I'm not a fan of WikiLeaks. That's because how you get information is just as important as the information itself. They're not journalists. Journalists are not hackers. Journalists have ethics (usually). Marco Rubio agrees, and warned the GOP not to celebrate WikiLeaks going after Democrats. Because although it's the Dems now, it could be the GOP later.  •  •  •  Here's a link to a great breakdown of the two candidate's health care plans, put as simply as possible.  •  •  •  After the debate, we watched The Langoliers -- Alyson and I's favorite terrible Stephen King interpretation. It's so bad, everyone: Lots of vacant airport staring, lots of dramatic nothing happening, lots of bad acting. The most famous actor you'd recognize is Dean Stockwell (not Scott Bakula in Quantum Leap). It's ripe for MST3K.  •  •  •  Obamacare has its ups and downs.

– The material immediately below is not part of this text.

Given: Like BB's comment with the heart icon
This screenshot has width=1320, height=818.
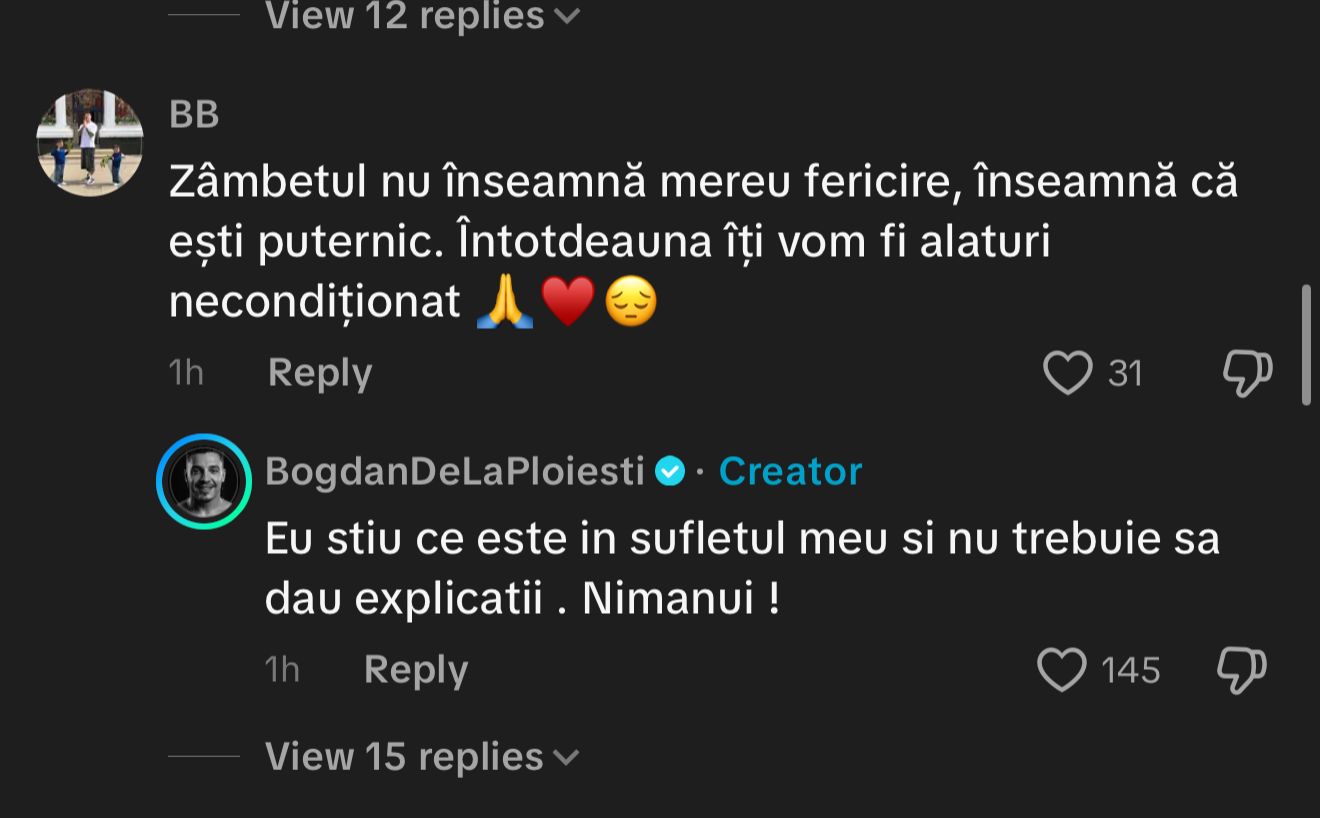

That might make a good topic of discussion in a future edition of News Judgments after the election. But one thing I didn't realize was that its estimated price tag has been below estimates — and the estimates have been revised downward five times!  •  •  •  I couldn't agree more with this request to kill the "Spin Room."  •  •  •  I want.  •  •  •  I'm debating whether I want to run a Thanksgiving morning 5K. I want to, but it's hard to go running in the early morning when the sun hasn't risen (usually around 6:30 a.m.).  •  •  •  Roland's favorite day care worker is going to leave, so he's going to be a wreck after next week. Evie can help. Twice this week, I've been accidentally kicked or something, and covered the injured body part. Both times, she's said "I kiss it" before kissing it. It warms my heart.





1 comment:

  1. I thought this was a really interesting piece about McMullin. To be honest, I hadn't heard of him until last week!